Anyway, great blog post.
LikeLike
Hey! Thanks for your input. I really appreciate it!
LikeLike
You’re welcome. I know I’m out of the ordinary as a non-drinker and non-smoker. LOL I only met one guy in my four years in the Air Force who didn’t drink or use tobacco. Probably a third did both and pretty much everyone else did one or the other.
LikeLike
You’re gonna want to rewatch Meatballs, if you didn’t hear Ped.O.Phile. throughout the movie.
(srsly, that was pretty … wow.)
[Wouldn’t be surprised if Murray was going off script, just to make it look better. Talented actors occasionally fix scripts. Patrick Stewart did that all the time.]
Kavanaugh was a bloody boy scout. There was a reason they found Dr. Ford, and then coached her through the testimony. The message was supposed to be “We can do this to ANYONE.” (Ford’s testimony about fear of flying has so many holes you can drive a truck through…)
But, holy hell, lady, you do NOT want to know the sort of shit politicians are into. Trust me, you really, really don’t. The ones like Trump (nonconsensual stupidity with Of Age People), or Bathroom Same Sex Anonymous Sex, are the TAME ONES (Trump isn’t smart enough to be into some of the crazier stuff). People go into politics because they’re into freaky, deaky stuff, and the shit goes beyond Gandhi (there! a coprophilia joke!).
LikeLike
The whole Kavanaugh thing really bothered me, and still does. I don’t remember specifically what I said at Ordinary Times at the time, but I probably tried to take a middle road and I probably joined in condemning his behavior. But I think I agree mostly with your take on it.
I’m probably 5 to 10 years younger than you (I graduated from high school in the early 1990s, if that helps).

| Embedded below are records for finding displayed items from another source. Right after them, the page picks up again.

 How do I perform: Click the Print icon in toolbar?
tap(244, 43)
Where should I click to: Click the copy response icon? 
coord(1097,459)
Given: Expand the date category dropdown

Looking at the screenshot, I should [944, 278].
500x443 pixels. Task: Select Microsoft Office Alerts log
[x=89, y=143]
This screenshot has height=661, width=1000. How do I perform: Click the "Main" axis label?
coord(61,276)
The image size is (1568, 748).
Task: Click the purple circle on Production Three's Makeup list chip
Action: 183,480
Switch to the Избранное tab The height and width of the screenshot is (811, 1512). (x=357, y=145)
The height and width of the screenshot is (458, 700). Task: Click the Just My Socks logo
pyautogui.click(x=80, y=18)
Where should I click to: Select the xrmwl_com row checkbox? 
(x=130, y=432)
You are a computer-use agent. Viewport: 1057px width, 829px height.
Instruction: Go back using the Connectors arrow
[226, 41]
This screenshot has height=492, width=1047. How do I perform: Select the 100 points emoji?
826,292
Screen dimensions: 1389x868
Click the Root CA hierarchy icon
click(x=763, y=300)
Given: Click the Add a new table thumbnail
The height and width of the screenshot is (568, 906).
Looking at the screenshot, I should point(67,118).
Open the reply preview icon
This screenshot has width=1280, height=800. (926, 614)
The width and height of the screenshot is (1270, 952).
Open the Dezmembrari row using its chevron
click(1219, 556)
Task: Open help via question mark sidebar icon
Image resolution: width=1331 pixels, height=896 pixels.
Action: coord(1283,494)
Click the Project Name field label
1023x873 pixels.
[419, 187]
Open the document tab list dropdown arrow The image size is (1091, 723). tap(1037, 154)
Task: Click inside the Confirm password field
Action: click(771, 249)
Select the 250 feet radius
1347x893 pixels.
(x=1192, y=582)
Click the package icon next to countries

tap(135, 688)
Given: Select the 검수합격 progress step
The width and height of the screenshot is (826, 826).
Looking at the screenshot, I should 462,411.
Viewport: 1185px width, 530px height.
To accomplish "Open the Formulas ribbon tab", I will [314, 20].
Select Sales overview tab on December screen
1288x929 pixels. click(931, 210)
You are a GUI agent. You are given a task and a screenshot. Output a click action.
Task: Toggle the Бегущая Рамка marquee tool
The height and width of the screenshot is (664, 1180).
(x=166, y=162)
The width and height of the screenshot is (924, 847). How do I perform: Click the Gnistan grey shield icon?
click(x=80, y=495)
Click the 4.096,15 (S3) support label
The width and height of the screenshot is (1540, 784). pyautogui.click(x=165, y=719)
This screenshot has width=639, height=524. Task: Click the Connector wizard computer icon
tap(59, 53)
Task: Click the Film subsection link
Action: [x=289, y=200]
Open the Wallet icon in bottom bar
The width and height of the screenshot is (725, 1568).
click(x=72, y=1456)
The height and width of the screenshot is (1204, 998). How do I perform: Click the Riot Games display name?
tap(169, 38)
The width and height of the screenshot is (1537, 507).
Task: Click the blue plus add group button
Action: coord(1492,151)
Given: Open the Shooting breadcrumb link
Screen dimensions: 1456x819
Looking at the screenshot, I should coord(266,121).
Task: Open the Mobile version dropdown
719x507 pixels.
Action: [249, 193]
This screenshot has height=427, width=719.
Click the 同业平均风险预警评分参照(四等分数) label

And I think the expectations and lessons I got from popular culture were probably for that reason a little bit different from the ones you (and probably Kavanaugh) got. As early as middle school, I took a health class where the instructor actually taught that date rape was something that happened and was wrong. Also, while my parents didn’t strictly monitor the shows I watched, etc., they were strict enough that it was hard for me to do “bad things” like drink or even go to unchaperoned parties. Even so, as one scientific study has proved, they ruined my life 🙂
I can say, though, that since most of my siblings were much older than I was–and because I saw on network TV a lot of the movies you referred to in your OP–I was introduced to the mindset you’re talking about. And to be clear, the television versions were edited for TV, but the parts edited out were usually the curse words and explicit nudity. Things like the Bill Murray scene you refer to (which I personally don’t remember, but which I agree is horrible) were probably kept in.
LikeLike
I graduated in ’88 so prob about five?
Yes it’s just shocking how little anyone even thought about that. Even my husband was flabbergasted by it (and he tends to think some of this stuff is a little overblown). We’ve been on a tear watching older movies lately and a whole lot of them – even movies that I wouldn’t consider “sexy” at all, have been problematic to the point of disturbing in the area of consent.
And hey, thanks for reading! I just couldn’t hang this one on OT as it was too controversial. I really appreciate it! 🙂
LikeLike
Yeah, I definitely can imagine how this piece would have been received at OT.
LikeLike
I found all those movies shockingly crude as a child. And “Meatballs” was totally a “kid” movie with wall-to-wall crude sexual humor. Hated Judy Blume when coerced by friends into reading her. Never drank, was appalled at the promiscuity, horrified by abortion, and none of this because anyone sat me down and said “Hey, this stuff isn’t right.”
And with all that, I =still= absorbed some of the messages of the time, to my great loss. The ’70s =hated= children and showed it throughout the culture.